Write out the text of each of the following items word for word, leaving out the pictures.
*-*-*
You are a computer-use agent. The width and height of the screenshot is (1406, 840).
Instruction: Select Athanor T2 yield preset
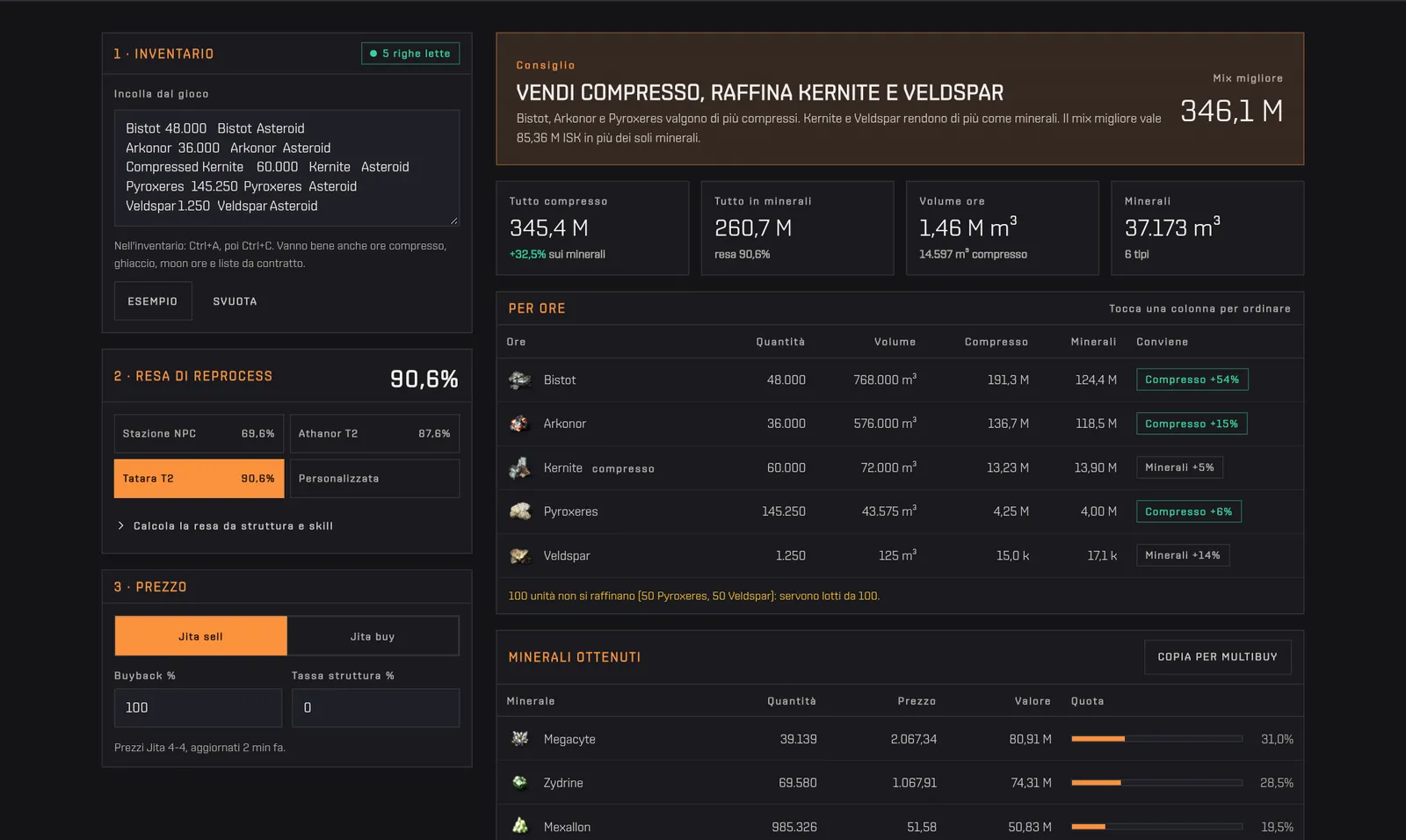pos(374,433)
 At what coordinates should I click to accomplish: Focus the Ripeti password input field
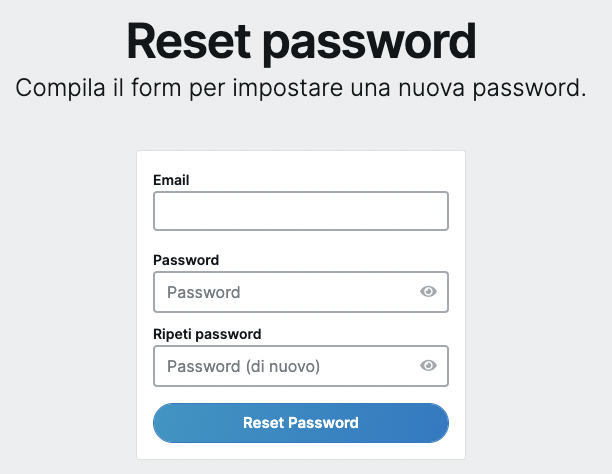point(301,366)
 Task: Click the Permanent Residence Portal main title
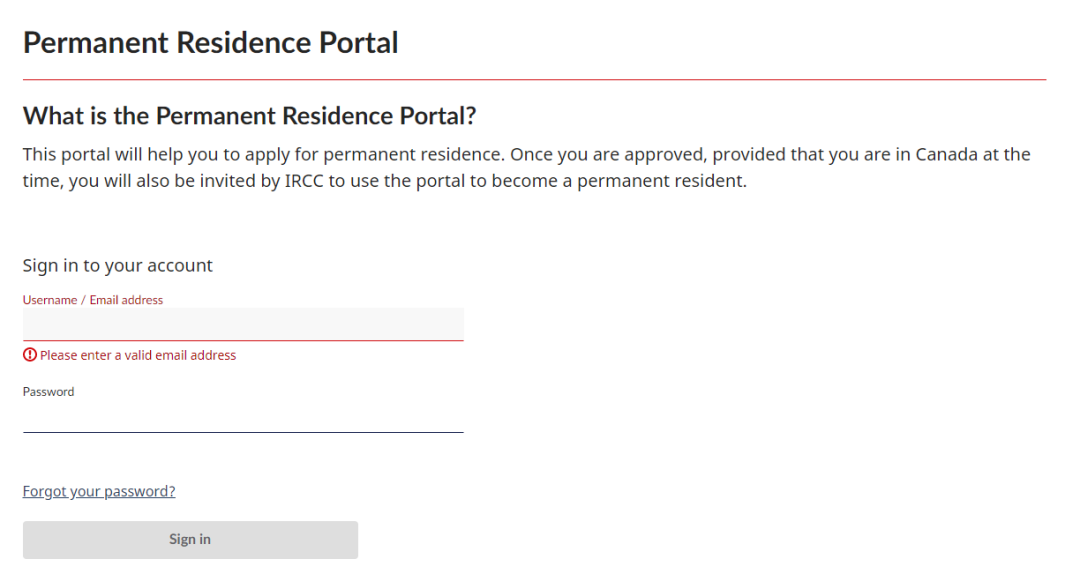(x=211, y=43)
*-*-*
> _The reply_:
You are a computer-use agent. The width and height of the screenshot is (1406, 840).
Instruction: Select Athanor T2 yield preset
pos(374,433)
 At what coordinates should I click to accomplish: Focus the Ripeti password input field
point(301,366)
 Task: Click the Permanent Residence Portal main title
(x=211, y=43)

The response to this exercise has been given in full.